L’obiettivo primario era riportare stabilità economica al brand, però in passerella c’erano dejà-vu, bomber poco originali e design elementare

Giulia Marzoli
|18 ore fa
Sfila la collezione "Primavera" di Demna
Sfila la collezione "Primavera" di Demna
1 MIN DI LETTURA
L’attesa per la prima passerella di Demna sotto la guida di Gucci si è risolta, per molti osservatori, in una sorta di saturazione estetica. È vero che l’obiettivo primario fosse riportare stabilità economica al brand, ma è altrettanto vero che la nuova direzione creativa lasciasse ben sperare. Purtroppo le aspettative di molti sono state deluse: la collezione “Primavera” è apparsa come un rimpasto di codici già visti, una copia carbone di look che Demna propone ossessivamente da ormai sei anni.
Più che un’evoluzione, abbiamo assistito a un esercizio di stile basico, deludente e a tratti pigro. Il problema non è solo l’assenza di novità, ma la sensazione di dejà-vu costante. Abbiamo rivisto i legging “Euphoria style” con cut-out sui fianchi e una serie di abiti che ricalcano fedelmente i tagli delle scorse stagioni, quasi fossero lo stesso capo riproposto con un font diverso.
Kate Moss non è bastata
Kate Moss non è bastata

Anche i bomber oversize sono sembrati usciti direttamente dagli archivi Balenciaga di qualche anno fa. I tentativi di omaggiare l’era di Tom Ford sono apparsi superficiali: laddove l’originale infondeva una sensazione di autenticità e rivoluzione, la versione attuale sembra una copia da fast-fashion destinata a chi vuole il logo senza curarsi della sostanza.
Molti critici notano come brand quali Ferragamo stiano interpretando l’eredità di Ford con molta più precisione e freschezza. Se stilisticamente la sfilata pare “scarsa” e priva di originalità, dal punto di vista commerciale la musica cambia.
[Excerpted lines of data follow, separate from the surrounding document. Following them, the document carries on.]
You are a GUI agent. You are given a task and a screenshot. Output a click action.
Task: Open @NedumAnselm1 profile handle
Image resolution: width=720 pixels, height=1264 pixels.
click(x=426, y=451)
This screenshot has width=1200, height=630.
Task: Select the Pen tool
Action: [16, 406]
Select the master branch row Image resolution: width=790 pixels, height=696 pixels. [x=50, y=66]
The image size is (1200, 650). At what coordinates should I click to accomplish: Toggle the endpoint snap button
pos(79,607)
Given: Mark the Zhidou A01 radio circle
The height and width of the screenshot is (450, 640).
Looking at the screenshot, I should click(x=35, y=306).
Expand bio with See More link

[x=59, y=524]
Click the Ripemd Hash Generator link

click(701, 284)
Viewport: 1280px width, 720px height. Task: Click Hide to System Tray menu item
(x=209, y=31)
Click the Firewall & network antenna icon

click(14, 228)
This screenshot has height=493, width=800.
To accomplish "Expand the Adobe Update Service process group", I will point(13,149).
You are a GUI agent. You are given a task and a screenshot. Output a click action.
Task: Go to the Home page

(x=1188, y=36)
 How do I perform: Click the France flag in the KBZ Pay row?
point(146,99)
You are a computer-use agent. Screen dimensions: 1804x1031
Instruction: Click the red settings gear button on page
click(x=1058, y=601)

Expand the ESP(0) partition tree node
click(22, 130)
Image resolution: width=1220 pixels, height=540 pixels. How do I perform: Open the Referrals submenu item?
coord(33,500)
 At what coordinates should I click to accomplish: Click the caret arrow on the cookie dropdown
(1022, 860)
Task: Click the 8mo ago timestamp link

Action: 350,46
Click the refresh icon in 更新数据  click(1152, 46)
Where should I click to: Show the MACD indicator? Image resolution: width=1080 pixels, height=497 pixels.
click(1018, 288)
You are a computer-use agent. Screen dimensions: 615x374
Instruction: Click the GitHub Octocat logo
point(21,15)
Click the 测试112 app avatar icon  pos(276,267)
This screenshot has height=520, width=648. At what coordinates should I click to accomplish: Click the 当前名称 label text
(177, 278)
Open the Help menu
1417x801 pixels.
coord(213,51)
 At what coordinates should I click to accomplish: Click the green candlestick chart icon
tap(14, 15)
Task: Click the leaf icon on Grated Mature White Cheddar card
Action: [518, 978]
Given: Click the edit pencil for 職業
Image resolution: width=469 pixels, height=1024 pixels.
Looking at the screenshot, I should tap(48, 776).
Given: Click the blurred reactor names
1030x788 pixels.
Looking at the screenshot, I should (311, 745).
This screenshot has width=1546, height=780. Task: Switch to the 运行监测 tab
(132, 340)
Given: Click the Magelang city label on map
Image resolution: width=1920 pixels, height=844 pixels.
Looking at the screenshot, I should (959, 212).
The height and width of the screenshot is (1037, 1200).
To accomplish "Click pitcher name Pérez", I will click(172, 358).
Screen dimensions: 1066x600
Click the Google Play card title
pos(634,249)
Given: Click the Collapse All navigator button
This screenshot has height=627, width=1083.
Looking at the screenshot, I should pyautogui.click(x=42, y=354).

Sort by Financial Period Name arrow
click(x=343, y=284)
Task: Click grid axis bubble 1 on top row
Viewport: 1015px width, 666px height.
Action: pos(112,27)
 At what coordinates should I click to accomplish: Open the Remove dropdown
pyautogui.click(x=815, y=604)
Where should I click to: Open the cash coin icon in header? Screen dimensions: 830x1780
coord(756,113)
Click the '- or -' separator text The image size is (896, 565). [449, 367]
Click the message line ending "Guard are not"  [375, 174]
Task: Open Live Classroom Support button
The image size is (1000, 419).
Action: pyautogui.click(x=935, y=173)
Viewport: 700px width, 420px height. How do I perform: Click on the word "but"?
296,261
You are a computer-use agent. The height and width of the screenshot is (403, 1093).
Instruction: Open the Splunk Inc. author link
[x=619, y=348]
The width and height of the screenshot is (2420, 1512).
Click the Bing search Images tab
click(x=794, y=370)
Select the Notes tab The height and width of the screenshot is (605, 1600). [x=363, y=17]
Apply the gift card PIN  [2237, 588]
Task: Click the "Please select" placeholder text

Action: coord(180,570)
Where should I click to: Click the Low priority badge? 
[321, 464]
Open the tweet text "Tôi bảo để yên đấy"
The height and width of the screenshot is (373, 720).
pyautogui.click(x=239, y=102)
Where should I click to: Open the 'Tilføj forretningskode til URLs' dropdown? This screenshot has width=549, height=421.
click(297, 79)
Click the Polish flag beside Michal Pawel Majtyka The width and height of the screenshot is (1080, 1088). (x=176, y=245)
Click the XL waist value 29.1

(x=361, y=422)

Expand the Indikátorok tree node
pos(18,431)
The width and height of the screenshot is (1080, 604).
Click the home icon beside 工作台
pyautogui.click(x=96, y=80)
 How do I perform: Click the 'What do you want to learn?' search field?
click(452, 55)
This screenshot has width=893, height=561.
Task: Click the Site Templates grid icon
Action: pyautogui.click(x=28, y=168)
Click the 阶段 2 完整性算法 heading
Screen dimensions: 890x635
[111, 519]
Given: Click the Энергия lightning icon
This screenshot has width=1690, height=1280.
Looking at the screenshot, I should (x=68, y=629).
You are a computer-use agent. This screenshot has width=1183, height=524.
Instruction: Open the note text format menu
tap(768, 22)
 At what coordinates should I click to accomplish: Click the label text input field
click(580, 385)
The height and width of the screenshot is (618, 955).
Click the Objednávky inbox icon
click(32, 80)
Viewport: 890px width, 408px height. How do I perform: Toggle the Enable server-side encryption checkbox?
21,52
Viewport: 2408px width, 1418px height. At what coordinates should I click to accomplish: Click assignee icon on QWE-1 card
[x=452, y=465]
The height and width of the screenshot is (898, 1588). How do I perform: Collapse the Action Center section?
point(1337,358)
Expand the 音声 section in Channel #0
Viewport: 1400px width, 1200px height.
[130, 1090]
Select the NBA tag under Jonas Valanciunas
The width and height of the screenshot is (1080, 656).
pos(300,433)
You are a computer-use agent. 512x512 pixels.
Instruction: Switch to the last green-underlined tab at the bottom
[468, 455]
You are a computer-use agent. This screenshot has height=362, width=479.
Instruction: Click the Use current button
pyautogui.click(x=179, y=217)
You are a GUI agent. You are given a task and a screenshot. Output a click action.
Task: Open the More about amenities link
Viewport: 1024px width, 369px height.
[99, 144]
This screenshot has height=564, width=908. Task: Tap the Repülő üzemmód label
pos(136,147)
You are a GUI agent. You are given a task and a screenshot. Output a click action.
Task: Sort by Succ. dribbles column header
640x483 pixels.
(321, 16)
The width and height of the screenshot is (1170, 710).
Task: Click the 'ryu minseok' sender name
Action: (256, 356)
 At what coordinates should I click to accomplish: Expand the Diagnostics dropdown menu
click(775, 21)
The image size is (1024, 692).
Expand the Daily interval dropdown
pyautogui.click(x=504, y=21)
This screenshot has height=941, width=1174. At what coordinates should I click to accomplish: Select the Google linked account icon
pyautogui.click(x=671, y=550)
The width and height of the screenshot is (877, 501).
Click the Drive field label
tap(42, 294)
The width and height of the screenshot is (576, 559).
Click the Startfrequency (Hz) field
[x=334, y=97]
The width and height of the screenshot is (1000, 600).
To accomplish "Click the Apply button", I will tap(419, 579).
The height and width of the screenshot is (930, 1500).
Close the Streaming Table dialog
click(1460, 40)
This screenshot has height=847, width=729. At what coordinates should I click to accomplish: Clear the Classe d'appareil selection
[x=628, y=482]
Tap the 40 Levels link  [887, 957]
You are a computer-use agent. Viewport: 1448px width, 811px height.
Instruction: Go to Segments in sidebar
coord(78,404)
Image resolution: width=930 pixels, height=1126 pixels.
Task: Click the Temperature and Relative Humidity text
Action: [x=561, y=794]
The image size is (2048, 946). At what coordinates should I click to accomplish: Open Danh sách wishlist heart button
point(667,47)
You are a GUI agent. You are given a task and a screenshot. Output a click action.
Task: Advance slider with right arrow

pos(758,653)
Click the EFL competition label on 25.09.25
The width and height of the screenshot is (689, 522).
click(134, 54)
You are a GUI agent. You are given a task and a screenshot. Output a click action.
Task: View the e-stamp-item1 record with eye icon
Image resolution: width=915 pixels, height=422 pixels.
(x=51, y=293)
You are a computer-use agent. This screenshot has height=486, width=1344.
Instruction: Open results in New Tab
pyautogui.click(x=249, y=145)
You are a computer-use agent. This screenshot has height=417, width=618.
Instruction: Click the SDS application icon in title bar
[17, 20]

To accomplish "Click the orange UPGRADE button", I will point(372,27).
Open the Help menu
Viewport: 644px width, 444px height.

Quando una casa di moda attraversa una crisi, la strategia vincente non è inventare la ruota, ma puntare su ciò che vende. Gucci segue la strada di Burberry, ossia tornare ai classici e ai “basics” perché sono quelli che pagano le bollette.
Un particolare
Un particolare
Il focus è chiaramente il “party wardrobe”, un guardaroba concepito per la vita notturna e il clubbing. Il design, pur essendo elementare e talvolta vicino a estetiche più commerciali e “pop”, punta tutto sul prestigio del nome: non importa se è elementare o se ricorda lo stile di Skims, per il consumatore moderno l’importante è poter dire “è Gucci”.
Gli accessori rimangono l’unico vero punto di forza: lì risiede il potenziale di vendita massivo che permetterà ai conti di Kering di respirare. Per mascherare la povertà creativa, la sfilata è stata farcita di volti noti: da Kate Moss ad Alex Consani, con altre celebrità che strizzano l’occhio alla Gen Z.
Ma oltre lo shock visivo del perizoma di diamanti e il casting stellare, resta una collezione che non fa sognare. Gucci ha smesso di essere un laboratorio di idee per diventare una macchina da guerra commerciale che punta tutto sulla riconoscibilità facile e sull’accessorio feticcio. La proposta per l’Autunno/Inverno 2026 segna il trionfo del pragmatismo sul genio. Potrebbe essere un successo nelle boutique, ma per chi vede nella moda un terreno fertile per collezioni originali, questo capitolo rappresenta un’occasione mancata.